The wealth disparity and remnants of segregation from Jim Crow laws have separated students based on race — upcounty schools are majority black and Hispanic while those in west-county are almost completely Asian or white. Many of the schools with high populations of marginalized students also happen to be ranked the worst in the county based on the state Department of Education’s accountability system. It is also mainly these schools in which SROs arrested more than 10 students in the 2018-2019 school year. While that may not seem to be much, countywide, black students made up 41% of arrests while only representing 21% of the student population.

Maintaining the SRO program puts students of color in a state of fear and disrupts their education while posing little to no threat to their white and Asian peers.
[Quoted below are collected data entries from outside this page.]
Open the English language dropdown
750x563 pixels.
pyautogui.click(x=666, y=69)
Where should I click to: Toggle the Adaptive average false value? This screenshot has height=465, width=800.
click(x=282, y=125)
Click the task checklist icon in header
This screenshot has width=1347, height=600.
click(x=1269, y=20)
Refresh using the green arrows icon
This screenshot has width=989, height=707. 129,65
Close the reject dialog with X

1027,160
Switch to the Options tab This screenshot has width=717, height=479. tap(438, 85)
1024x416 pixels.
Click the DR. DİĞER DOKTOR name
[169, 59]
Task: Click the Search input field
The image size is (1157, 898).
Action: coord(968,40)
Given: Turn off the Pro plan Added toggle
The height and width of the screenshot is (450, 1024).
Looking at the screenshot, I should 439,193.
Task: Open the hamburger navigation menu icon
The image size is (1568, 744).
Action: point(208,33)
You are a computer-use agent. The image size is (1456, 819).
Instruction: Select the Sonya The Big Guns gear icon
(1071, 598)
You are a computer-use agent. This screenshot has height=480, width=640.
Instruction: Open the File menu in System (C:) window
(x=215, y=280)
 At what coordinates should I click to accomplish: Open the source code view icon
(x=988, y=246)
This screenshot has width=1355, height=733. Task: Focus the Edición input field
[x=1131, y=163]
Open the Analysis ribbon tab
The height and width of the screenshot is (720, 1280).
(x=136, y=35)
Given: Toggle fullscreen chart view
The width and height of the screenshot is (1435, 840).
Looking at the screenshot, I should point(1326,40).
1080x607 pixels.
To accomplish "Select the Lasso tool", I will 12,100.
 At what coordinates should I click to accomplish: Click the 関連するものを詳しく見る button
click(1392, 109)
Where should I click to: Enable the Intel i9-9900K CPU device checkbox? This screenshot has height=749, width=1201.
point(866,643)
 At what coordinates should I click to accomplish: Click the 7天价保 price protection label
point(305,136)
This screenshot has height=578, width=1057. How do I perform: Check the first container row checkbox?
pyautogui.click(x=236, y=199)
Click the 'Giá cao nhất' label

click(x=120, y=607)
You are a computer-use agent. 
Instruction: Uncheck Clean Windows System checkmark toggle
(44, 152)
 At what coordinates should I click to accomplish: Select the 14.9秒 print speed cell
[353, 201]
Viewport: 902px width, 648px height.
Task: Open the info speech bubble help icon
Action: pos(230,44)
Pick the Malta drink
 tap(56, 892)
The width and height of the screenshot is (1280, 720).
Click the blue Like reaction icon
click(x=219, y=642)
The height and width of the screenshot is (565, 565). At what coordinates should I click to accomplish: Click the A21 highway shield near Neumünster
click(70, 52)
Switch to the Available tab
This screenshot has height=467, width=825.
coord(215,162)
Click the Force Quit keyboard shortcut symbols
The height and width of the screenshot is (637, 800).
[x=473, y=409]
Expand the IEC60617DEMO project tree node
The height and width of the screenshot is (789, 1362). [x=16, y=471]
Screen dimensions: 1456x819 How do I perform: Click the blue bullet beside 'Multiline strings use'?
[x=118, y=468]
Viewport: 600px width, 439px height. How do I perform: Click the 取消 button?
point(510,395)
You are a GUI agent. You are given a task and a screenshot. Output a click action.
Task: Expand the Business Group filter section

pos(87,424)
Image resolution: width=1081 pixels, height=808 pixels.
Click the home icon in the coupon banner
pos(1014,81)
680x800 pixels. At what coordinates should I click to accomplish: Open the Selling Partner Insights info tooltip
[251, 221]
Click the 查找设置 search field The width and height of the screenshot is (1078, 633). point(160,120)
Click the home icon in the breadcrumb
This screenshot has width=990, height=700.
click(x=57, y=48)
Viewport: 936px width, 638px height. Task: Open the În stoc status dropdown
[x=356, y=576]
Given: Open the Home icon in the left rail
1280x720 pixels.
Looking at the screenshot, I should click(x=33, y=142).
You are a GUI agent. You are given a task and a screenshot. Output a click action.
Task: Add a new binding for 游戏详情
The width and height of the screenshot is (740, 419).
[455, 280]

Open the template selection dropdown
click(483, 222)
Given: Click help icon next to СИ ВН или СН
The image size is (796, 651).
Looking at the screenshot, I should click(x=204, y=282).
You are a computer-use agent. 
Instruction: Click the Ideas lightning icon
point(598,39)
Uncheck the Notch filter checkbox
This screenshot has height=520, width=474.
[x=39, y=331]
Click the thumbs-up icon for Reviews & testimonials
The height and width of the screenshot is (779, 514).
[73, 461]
African American and Latinx students are forced to tread more carefully in fear of being punished for actions that their classmates would get away with such as accidentally speaking over a teacher or even standing up for themselves to another student – any instance where teachers or administrators may perceive them to be aggressive or a “threat” due to stereotypes surrounding their race. A status quo that actively supports racial injustice in the public education system contributes to the broader issue of African Americans in the U.S. continuously being denied an equitable chance to achieve success. The notion that School Resource Officers protect students is one of ignorance, not only because they continuously target students of color, but because they do little to actually stop instances of violence, as seen by the fact that only two out of 200 incidents of gun violence on school campuses in the United States were stopped by SROs.

Investing in schools and communities with mental health resources and increasing the quality of infrastructure is where the solution lies. Breaking the cycle of violence that prompts students to act out and continuously encounter law enforcement is easily solvable by giving them ways to vent their frustrations and access the resources they need to succeed in schools. When asking how to keep our schools safe, students of color cannot be the expense.